▸ Tasks and exercises:
• a. Return the passage of the trading bot article from "x['risk_reward'] = round((x['sl']-x['tp'])/multiplier)" up to and including "x['open_date'] = pd.to_datetime(x['open_date'])", copied word for word.
• b. In the trading bot article, what win rate is claimed for the Daxbot GBPUSD?

Can We Improve a Trading Bot Using Machine Learning?

robot.png

Trading Bots, you might have heard this term at least once.

I’ve recently started my path in becoming a data scientist and of course machine learning and AI are a crucial part of this, Trading has been somewhat of a hobby for me, i have never made this into a career(and i don’t intend to, for the time being) but everyone that has come across this topic has heard about trading bots, an automated way of trading the market, these bots always have a fee for license or monthly subscription service.

Trading bots are not so reliable(or at least, that is the most popular opinion), so now that i have some knowledge on ML, i asked myself:

Is it possible to use ML to predict if this Trading Bot makes the right trade?

and that’s when i got to work!, basically market can only go 2 ways: up or down and traders in different markets can make money both ways(by going long or short, in trading lingo) But, how often do you actually make the right choice is what sets you apart from the bunch!, of course i am not saying that you have to be right 100% of the time (which is impossible statitically)

“In trading, you win by not losing!”

pretty straightforward approach! as said by VP From the No Nonsense forex Youtube Channel so this is going to be our main goal: reducing losses!.

first i needed to find my data! which i sourced from myfxbook.com from there i started to look through and found a good candidate: the Daxbot GBPUSD, for my luck This website kept track of all the trades taken by this bot since 2015 and still is recording all trades taken up until this day! claiming a 70% win rate which is not bad at all! but the question is, can we improve this? challenge accepted

the initial data i gathered was not much to work with most of the features here where unusable to a model… But did I give up? CLARO QUE NO!. table.png

first i had to make this a classification problem, so made a new feature that would tell me whether a trade was lost or won, i’ve enclosed my data cleaning process on this function below:

def wrangle(x):
    x = x.copy()
    #removing spaces and upper cases
    x.columns = x.columns.str.lower()
    x.columns = x.columns.str.replace(' ','_')

    #engeneering a few features
    x['win/loss'] = x['profit'] > 0 #this feature will determine if there is a winning or losing trade
    features_ = x.loc[:,'sl':'open_price'] #this variable subsets my main columns openprice, stoploss and take profit
    x['mean'] = features_.mean(axis=1)
    x['med'] = features_.median(axis=1)
    x['std'] = features_.std(axis=1)
    multiplier = 0.0001

    x['risk_reward'] = round((x['sl']-x['tp'])/multiplier)

    #dropping some of the features that cause leakage
    x = x.drop(labels=['profit','pips','change_%',"duration_(dd:hh:mm:ss)"],axis=1)

    #setting columns as datetime
    x['open_date'] = pd.to_datetime(x['open_date'])
    x['close_date'] = pd.to_datetime(x['close_date'])
    return x

for my data exploration, i used an automated tool called Dtale, recommended to me by one of my classmates you can check it out here!.

▸ Dataset records:
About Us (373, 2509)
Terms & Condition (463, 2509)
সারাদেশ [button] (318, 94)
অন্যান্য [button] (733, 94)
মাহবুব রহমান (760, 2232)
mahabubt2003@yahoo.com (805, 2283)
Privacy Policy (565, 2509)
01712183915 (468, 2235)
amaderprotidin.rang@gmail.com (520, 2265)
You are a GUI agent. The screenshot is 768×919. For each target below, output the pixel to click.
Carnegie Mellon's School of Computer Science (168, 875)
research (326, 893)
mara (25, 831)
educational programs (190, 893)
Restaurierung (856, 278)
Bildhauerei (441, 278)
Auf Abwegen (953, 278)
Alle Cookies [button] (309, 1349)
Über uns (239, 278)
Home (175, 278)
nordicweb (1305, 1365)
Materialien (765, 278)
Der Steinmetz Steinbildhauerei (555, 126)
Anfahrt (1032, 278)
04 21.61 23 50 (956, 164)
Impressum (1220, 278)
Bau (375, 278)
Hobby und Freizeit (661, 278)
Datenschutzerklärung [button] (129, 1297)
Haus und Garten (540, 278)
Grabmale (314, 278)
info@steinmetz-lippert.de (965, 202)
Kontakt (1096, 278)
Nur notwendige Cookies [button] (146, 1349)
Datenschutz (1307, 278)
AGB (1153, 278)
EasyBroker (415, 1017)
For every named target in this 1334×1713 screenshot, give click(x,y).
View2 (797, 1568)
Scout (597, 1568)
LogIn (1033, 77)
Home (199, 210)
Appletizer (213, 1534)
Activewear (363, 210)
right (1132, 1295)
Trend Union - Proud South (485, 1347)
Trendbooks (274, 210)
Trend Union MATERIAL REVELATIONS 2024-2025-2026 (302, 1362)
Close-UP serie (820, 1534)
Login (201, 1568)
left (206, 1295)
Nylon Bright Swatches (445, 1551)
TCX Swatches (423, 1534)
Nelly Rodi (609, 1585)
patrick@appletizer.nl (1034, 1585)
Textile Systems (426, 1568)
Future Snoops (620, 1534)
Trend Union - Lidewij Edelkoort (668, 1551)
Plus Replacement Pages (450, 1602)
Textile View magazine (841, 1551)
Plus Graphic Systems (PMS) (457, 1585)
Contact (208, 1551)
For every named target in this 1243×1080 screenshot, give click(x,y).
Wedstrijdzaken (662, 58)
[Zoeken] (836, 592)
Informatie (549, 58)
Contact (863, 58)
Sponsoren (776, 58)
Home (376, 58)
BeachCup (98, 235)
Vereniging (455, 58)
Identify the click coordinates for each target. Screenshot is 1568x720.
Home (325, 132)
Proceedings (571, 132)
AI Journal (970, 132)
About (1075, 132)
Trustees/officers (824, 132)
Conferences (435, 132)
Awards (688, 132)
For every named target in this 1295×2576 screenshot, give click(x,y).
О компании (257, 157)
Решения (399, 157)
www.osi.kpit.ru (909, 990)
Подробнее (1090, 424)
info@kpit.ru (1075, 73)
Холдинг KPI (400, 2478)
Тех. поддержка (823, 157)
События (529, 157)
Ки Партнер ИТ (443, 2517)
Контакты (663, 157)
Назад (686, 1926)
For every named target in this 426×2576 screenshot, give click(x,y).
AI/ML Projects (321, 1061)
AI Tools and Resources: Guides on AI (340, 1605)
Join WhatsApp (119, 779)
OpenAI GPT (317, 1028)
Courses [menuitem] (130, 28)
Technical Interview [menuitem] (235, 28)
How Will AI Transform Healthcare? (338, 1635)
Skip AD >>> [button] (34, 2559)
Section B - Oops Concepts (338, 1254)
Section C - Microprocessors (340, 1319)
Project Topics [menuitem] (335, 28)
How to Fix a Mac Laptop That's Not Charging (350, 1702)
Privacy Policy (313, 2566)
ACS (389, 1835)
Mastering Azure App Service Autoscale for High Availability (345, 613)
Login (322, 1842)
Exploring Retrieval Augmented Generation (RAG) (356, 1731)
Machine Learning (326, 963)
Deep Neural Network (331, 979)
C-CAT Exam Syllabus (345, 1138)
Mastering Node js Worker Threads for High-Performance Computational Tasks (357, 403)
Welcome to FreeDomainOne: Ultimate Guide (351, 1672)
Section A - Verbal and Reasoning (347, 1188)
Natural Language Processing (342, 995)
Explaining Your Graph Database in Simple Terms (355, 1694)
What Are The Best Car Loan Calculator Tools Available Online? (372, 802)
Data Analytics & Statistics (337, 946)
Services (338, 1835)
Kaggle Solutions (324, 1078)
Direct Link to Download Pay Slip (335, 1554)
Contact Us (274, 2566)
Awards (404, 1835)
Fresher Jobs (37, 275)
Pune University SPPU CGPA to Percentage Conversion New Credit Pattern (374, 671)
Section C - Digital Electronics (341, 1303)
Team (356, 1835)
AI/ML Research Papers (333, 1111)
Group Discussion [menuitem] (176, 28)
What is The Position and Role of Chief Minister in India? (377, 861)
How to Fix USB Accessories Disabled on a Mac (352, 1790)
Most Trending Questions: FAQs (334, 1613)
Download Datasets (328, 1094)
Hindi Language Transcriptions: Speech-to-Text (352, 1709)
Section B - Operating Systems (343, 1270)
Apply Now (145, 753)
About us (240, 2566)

▸ Results by task:
• a.
x['risk_reward'] = round((x['sl']-x['tp'])/multiplier)

    #dropping some of the features that cause leakage
    x = x.drop(labels=['profit','pips','change_%',"duration_(dd:hh:mm:ss)"],axis=1)

    #setting columns as datetime
    x['open_date'] = pd.to_datetime(x['open_date'])

• b. A 70% win rate.